Count the lines in the items below that contain the string "Clear", matching case exactly, and give only that number.

[START OF EXCERPTED DATA]

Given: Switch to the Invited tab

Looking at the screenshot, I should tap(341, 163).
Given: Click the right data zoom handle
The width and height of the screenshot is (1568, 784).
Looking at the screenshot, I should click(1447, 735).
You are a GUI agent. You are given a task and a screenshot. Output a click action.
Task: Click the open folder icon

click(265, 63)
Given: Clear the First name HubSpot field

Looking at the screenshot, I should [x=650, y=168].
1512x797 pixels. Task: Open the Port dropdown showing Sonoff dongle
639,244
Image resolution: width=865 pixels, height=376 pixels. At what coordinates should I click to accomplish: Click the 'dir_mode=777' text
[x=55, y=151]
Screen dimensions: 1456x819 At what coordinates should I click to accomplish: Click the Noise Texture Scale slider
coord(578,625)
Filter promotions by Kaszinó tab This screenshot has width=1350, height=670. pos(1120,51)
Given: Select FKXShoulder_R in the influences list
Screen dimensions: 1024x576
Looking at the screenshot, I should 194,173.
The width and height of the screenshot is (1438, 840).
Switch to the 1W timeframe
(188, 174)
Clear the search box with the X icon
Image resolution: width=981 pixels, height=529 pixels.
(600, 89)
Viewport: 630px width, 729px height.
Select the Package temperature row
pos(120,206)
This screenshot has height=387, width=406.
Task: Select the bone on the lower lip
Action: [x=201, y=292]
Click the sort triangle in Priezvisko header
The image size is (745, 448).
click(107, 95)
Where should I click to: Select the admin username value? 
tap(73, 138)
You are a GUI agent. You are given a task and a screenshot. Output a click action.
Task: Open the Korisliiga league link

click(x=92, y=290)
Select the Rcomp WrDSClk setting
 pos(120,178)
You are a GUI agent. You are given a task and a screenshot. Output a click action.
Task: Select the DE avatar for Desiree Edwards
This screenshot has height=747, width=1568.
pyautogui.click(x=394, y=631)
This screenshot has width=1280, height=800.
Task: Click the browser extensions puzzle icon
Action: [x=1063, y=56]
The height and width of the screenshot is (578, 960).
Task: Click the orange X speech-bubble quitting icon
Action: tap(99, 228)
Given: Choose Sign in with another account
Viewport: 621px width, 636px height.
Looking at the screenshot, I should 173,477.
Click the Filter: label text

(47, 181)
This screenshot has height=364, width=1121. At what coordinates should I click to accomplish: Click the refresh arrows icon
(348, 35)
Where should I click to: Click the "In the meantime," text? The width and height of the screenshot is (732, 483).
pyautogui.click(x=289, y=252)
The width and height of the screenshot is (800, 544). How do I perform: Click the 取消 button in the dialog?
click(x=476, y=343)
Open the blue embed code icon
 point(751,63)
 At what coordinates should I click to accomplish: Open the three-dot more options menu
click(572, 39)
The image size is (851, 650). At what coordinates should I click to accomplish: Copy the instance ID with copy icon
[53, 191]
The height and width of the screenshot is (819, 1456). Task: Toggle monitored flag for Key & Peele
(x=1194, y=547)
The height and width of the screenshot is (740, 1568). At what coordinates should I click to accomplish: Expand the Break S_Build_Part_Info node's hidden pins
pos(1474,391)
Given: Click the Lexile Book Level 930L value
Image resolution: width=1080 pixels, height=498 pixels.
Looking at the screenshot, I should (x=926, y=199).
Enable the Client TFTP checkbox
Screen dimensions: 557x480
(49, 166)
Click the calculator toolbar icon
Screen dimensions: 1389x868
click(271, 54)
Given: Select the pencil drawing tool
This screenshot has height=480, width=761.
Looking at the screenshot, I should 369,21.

[END OF EXCERPTED DATA]

#### OUTPUT:
2